Augustus, founder of the Roman Empire famously said Festina lente or “Make haste slowly.” Does this seem quaint today? Or does it still make sense in a 24/7 world moving at the speed of a smart phone? Several years ago, the author and business leader, James Sudakow wrote in a blog that he had participated in meetings “where key leaders are literally working on their laptops on something else during important decision-making processes—not because they are trying to be disrespectful but because there is always something else that is urgently pulling them away.”
As leaders, we all understand this pressure.
Management consultants, McKinsey & Company, in a 2018 blog on leadership by Cornelius Chang and Robin Groeneveld, point out that speeding up isn’t the answer. “Most leadership theories continue to be based on—and most leaders still live and work on—the Newtonian world view where leaders strive to control and structure their challenges and guarantee outcomes. Engaging in a quick discussion and moving as fast as possible from A to B in a controlled and straight line fits this world view perfectly.”
But does that model of rapidly moving from A to B hold in today’s complex environment?
Because we work on many goals and projects simultaneously moving quickly throughout the process, it is crucial that we realize the difference between arbitrary and urgent. Slowing down in a focused way may actually be the path toward achieving the right pace and thereby making the right decisions. The logic that Chang and Groenevld offer: “Accept that your challenges are complex, pace the speed of your work, trust that intelligent, in-depth discussions lead to solutions, and set the right attention and intention by being present and directing your energy.”

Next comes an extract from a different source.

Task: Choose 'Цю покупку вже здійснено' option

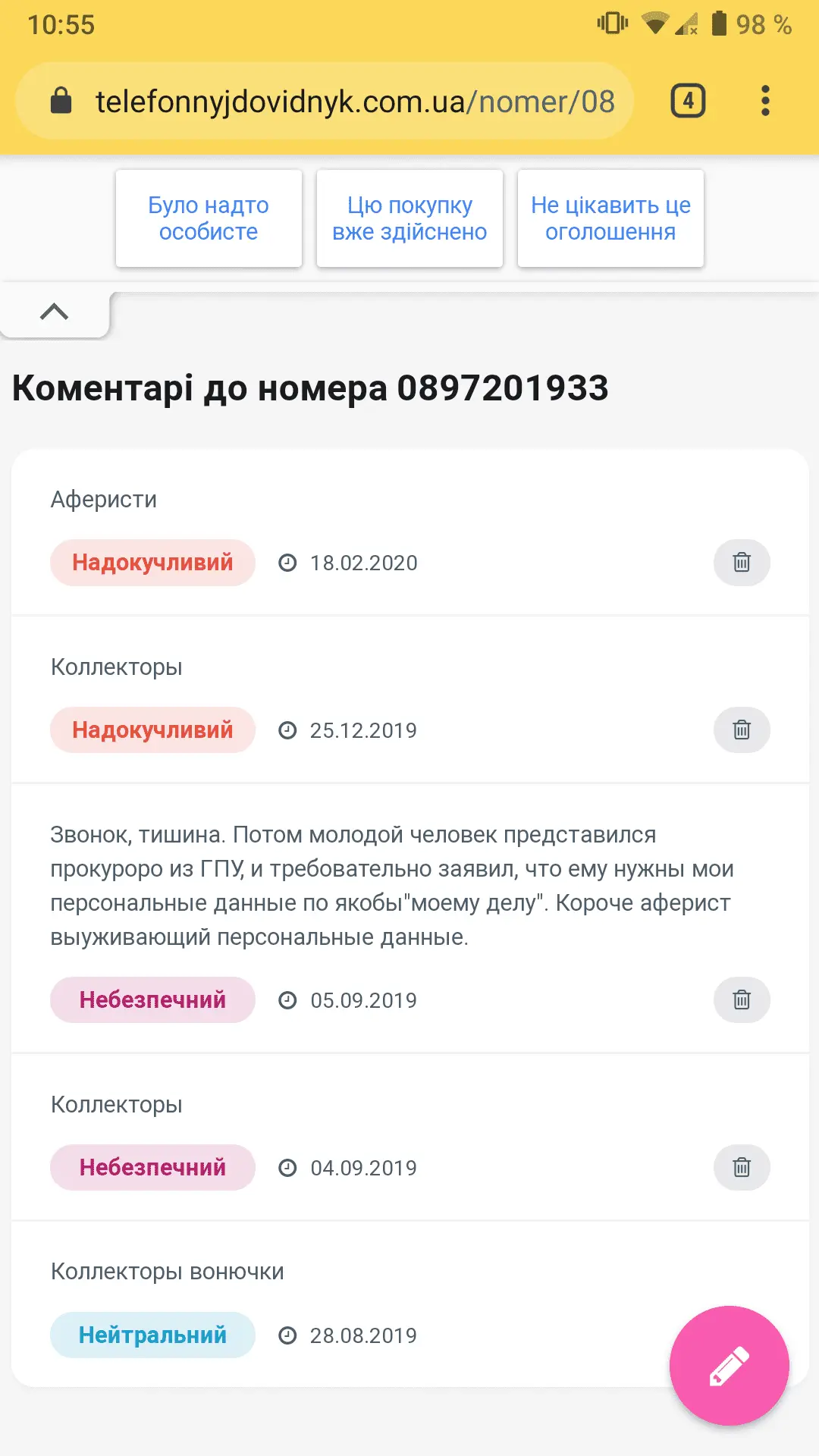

As we strive for sustainability, relevance and impact at The Fedcap Group, we see the need for, and the value of, leadership moving at the same pace. We are making critical decisions that depend us being in sync. As leaders we are asking ourselves: Did we take enough time to thoroughly review various scenarios before making a decision? Did we have the right people in the room? Did we allow for differing perspectives to have voice? Did we slow down enough? In a new book called Slow Down to Speed Up: Lead, Succeed and Thrive in a 24/7 World, published by Business Expert Press, business advisor and consultant Liz Bywater, Ph.D., reminds her readers that being mindful is learning how to be completely focused on present conversations and present realities.
It is crucial that we form a strategy to find a balance to our fast-paced work environment so we can lead with clarity, thoughtfulness, and purpose.
The nine to five world is long gone, a time when we turned off the desk lamp, pushed the chair back under desk, and closed the office door. We now live in a 24/7 world and may still be a bit shaky about how to make it work. Festina lente!